Please quote each of the records below word for word, omitting the pictures.

> Exercise inputs:
- Opening Delimiter -

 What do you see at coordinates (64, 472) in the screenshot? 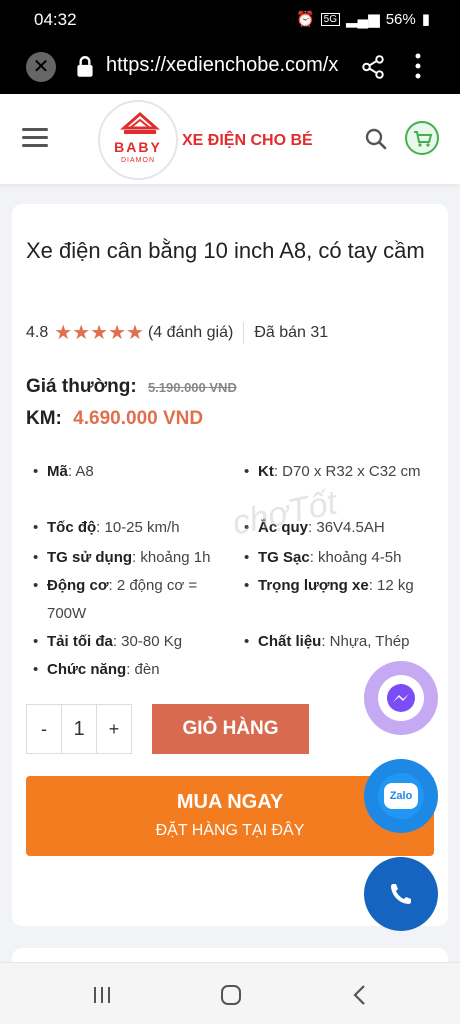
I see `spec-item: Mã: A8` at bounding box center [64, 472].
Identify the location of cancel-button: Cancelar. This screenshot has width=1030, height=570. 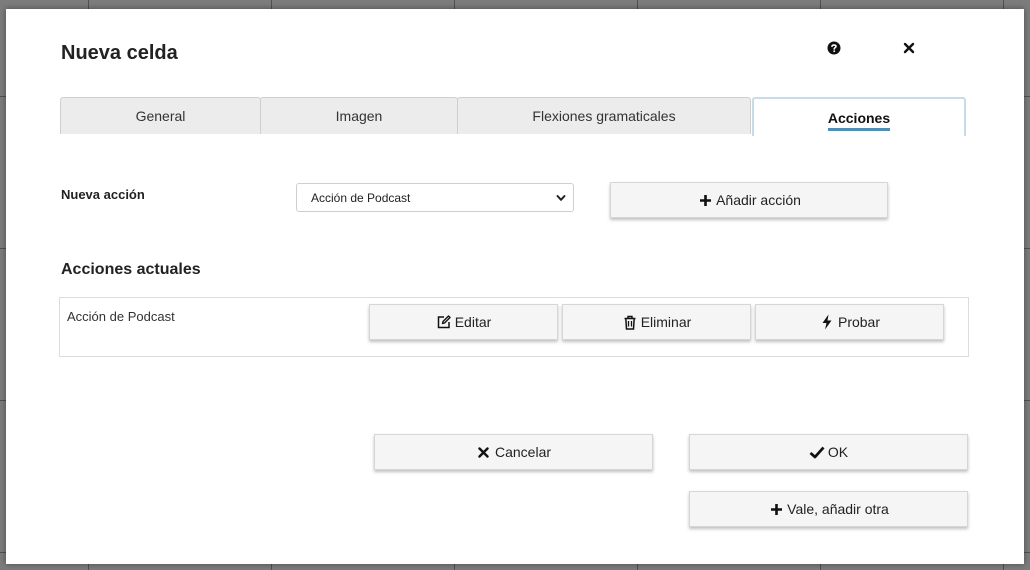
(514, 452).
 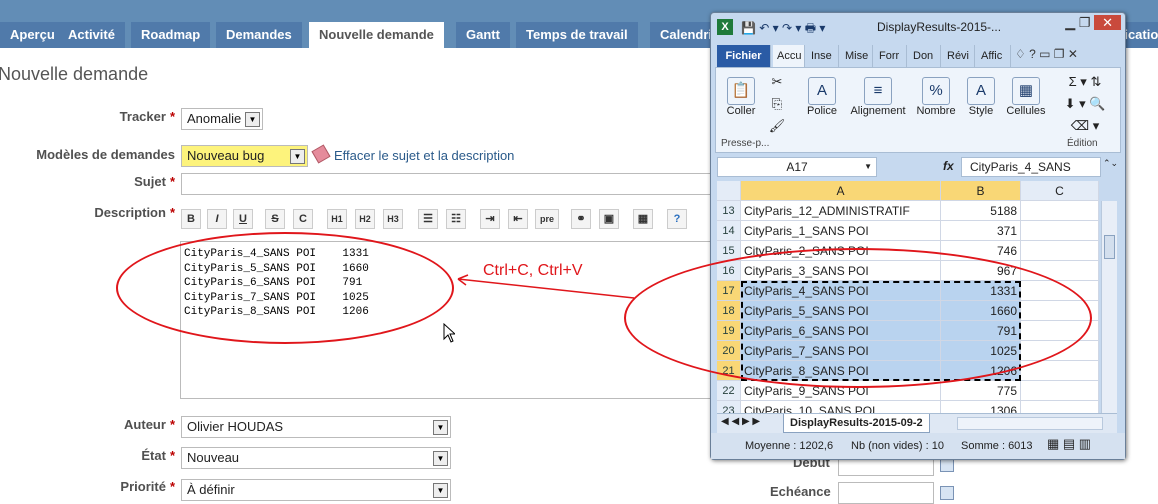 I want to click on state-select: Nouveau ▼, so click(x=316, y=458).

- Closing Delimiter -

> Exercise response:
 What do you see at coordinates (64, 472) in the screenshot? 
I see `spec-item: Mã: A8` at bounding box center [64, 472].
Identify the location of cancel-button: Cancelar. This screenshot has width=1030, height=570. 
(514, 452).
  I want to click on state-select: Nouveau ▼, so click(x=316, y=458).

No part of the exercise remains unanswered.